Burke joined a handful of other Mount George residents to watch the flames from a distance until 2 a.m., then headed to her mother’s home in the city before waking at 6 the next morning, intending to go home for a shower.
“I was on my way in when I saw my door was on fire,” she said. “I ran up my driveway, saw my door on fire, another house on fire, and I ran back until 3 in the afternoon when I came back and there was nothing left. It was all ash by then.”
Meanwhile, hundreds more homes in the county were in flames, and evacuation orders would force hundreds more to clear out. Emergency shelters opened in Napa and American Canyon, but Burke scrambled to help other animal welfare workers and volunteers create refuges for evacuees of the four-footed persuasion as well.
Burke and other helpers set up sanctuary areas for evacuees bringing pets to CrossWalk Community Church and Napa Valley College. Calls to Tractor Supply and Wilson’s Feed produced donations of animal feed, fencing and other supplies – often delivered to other animal groups by Burke herself – and Facebook postings recruited donors to contribute still more, to aid both household pets and the large animals taken to the Solano County Fairgrounds farther south.
“We all kicked into gear, doing what needed to be done,” she said. “We were getting calls from people who needed help or who had found animals – hundreds of calls, nonstop. … We were going 16, 18 hours a day. We were going as long as we needed to go, doing what needed to be done.”

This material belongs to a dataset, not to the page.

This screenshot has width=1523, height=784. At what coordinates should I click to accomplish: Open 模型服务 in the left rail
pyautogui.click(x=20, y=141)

Helping to keep pets and owners together in the depths of disaster is a point of particular pride for Burke, who compared separating them to “taking their kids away.”
“It’s in the people’s best interest, too,” she declared “For many of them, their animals are their life and it’s therapeutic to them.
As firefighters slowly battled back the blazes, her volunteering almost caused her own losses to fade into the background, at least until the immediate danger had finally passed.
“It was a distraction. It was something in my heart; I didn’t think twice about it,” she remembered. “The adrenalin kicks in and you know there’s a need out there. You don’t think about the hours you’ve put in until you’re asked. It feels good to be able to protect life, whether it’s human or animal, because it’s one and the same.”
Still, reality was setting in. Across Napa County, nearly 600 other homes besides Burke’s had been lost to the fires, tightening an already skimpy housing supply. But in the following weeks, the same willingness she had shown to help a neighbor rebounded to her in turn.
Burke was able to rent a Napa apartment from a landlord whose dogs the new tenant had helped evacuate during the fires. Donations of clothes, kitchenware and gift cards flowed in from friends and merchants; the Napa Whole Foods Market offered her a complete Thanksgiving dinner for herself and a dozen others.
The assistance that had flowed both from and to her, she decided, had reaffirmed her faith in her hometown.
“I feel blessed,” said Burke. “It’s a reminder of how important relationships are, how important it is to help each other all the time – because you never know when you’ll need help yourself. This brought out the giving spirit of the community, and I feel so blessed to be in Napa.”